◆ **WHAT YOU HAVE TO DO**
With any pictures left out, restate word for word the lines in the listing below from the one holding "You are a GUI" through the last.

-=-=-=-=-

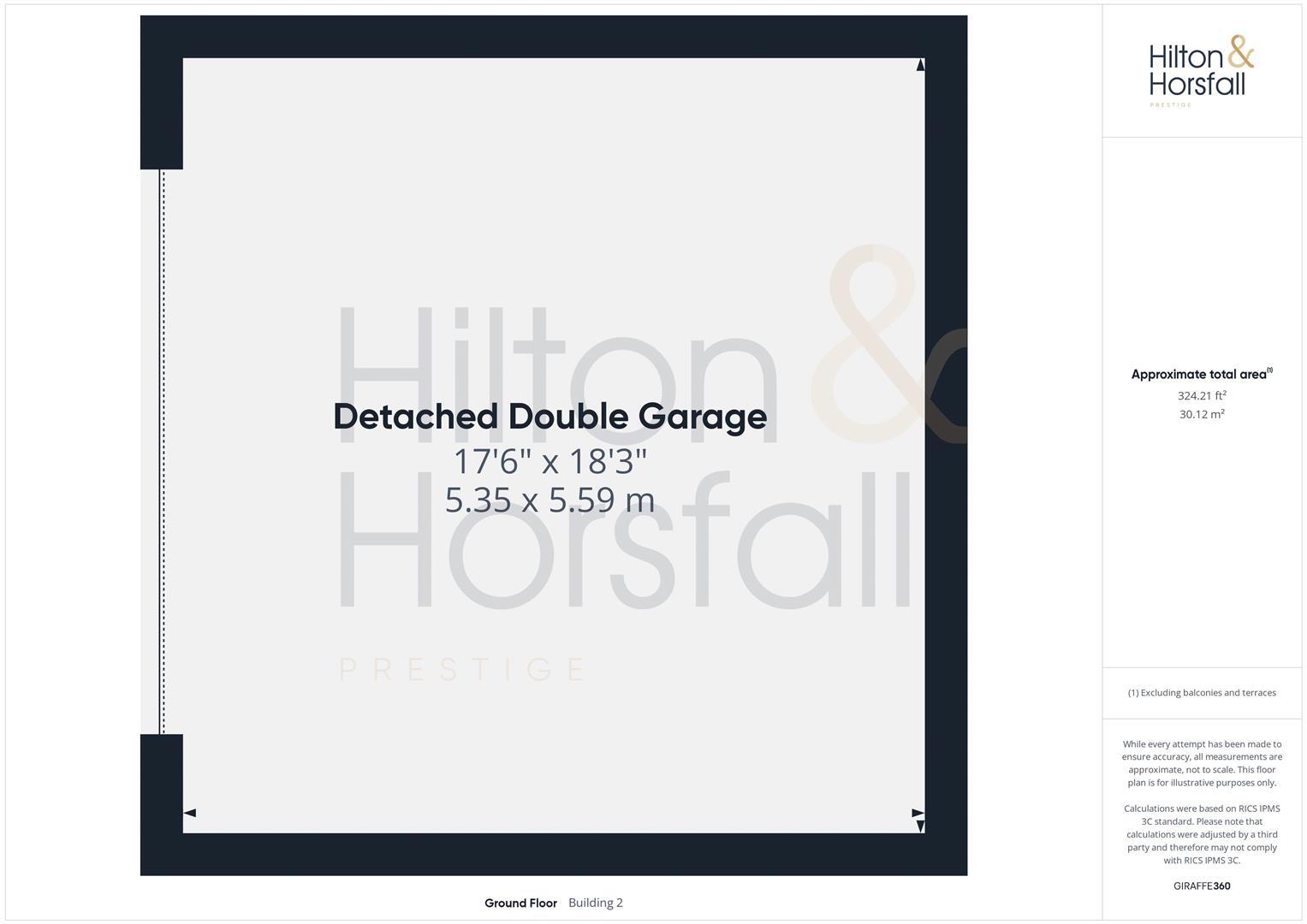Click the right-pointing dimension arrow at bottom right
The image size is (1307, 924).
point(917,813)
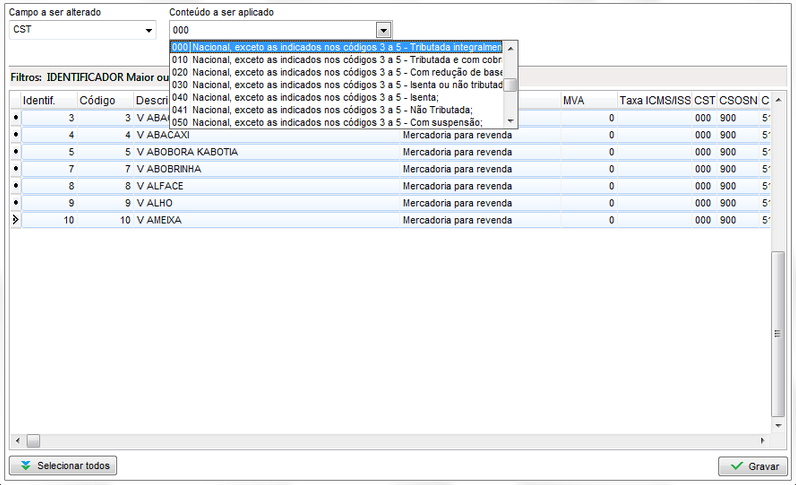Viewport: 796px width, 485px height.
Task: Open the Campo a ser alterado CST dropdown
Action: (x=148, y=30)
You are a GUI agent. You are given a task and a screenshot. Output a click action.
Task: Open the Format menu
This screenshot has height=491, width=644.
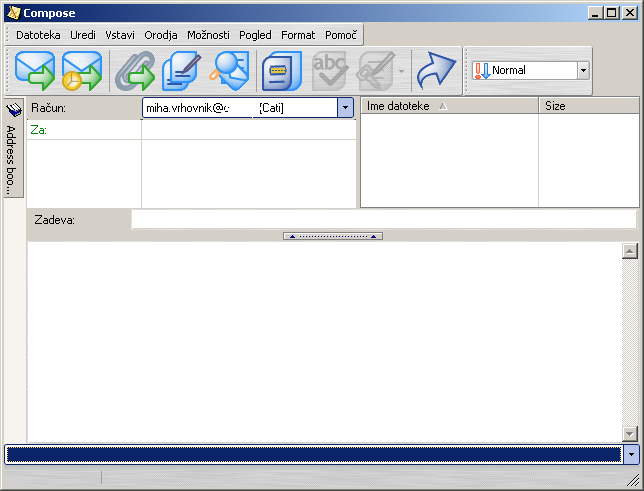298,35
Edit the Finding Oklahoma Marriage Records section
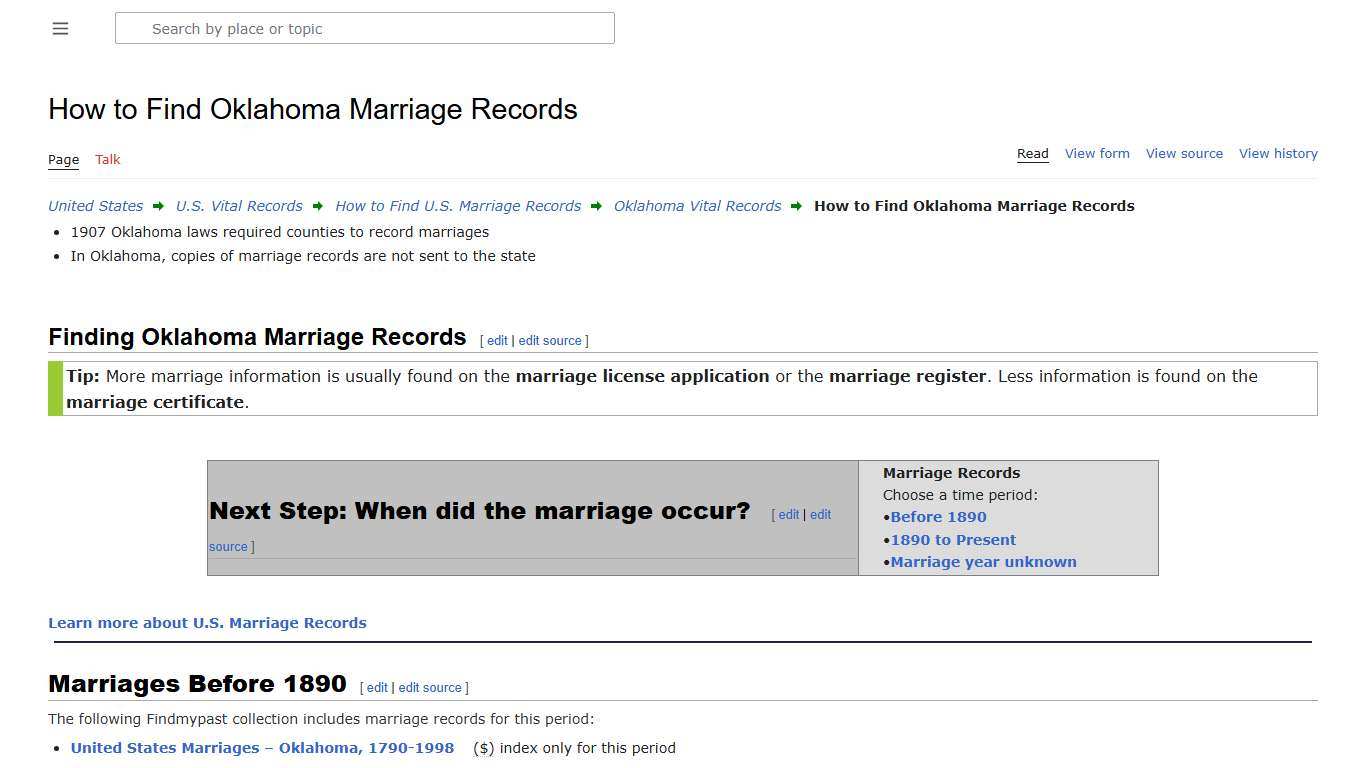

-=-=-=-=-

◆ **ANSWER FOR THIS EXERCISE**
You are a GUI agent. You are given a task and a screenshot. Output a click action.
Task: Open the Format menu
This screenshot has height=491, width=644.
298,35
Edit the Finding Oklahoma Marriage Records section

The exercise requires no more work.